Il Tribunale ordinario di Arezzo si è trovato a dirimere la questione se spettasse o meno al cliente rifondere le spese per l’accertamento tecnico preventivo richiesto dal medico per accertare la correttezza del suo modus operandi in una prestazione odontotecnica.
A seguito dell’intervento della Legge n. 80 del 2005 l’accertamento tecnico e l’ispezione giudiziale, se ne ricorre l’urgenza, possono essere disposti “anche sulla persona dell’istante e, se questi vi consente, sulla persona nei cui confronti l’istanza è proposta”.

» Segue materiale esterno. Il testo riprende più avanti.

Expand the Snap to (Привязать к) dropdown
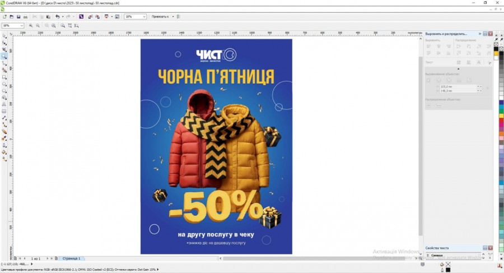This screenshot has height=273, width=504. 173,17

La ratio dell’A.T.P. risiede quindi nell’intento di impedire l’irrimediabile dispersione degli elementi probatori, provocata dalle modificazioni cui, con il decorso del tempo, possono essere soggetti luoghi o persone fisiche, al fine di preservare quei profili che di fatto sono destinati, per la loro rilevanza, a confluire nel successivo giudizio di merito radicato a tutela dei diritti lesi dalla commissione di un fatto illecito.
Nel corso di un procedimento sommario di cognizione, il medico richiedeva la condanna del cliente alla rifusione delle spese da lui preventivamente sostenute in occasione dell’A.T.P..
Il cliente resisteva alla richiesta sostenendo che la condanna alle spese può essere inflitta solo qualora il ricorso per A.T.P. risulti inammissibile o venga rigettato.
Nel caso di specie il Giudice, ritenuto accertato il corretto operato del dentista e dunque esclusa ogni forma di responsabilità, ha riconosciuto in capo al paziente una formale soccombenza che giustifica in capo al medesimo l’onere di rifondere tutte le spese sostenute dall’altra parte ivi comprese quelle delle precedenti fasi.
In conclusione, il Giudice adìto ha accolto il ricorso ex articolo 702- bis proposto dal medico e ha condannato il paziente al rimborso delle spese sostenute durante l’atp (compensi per il CTP e per il legale).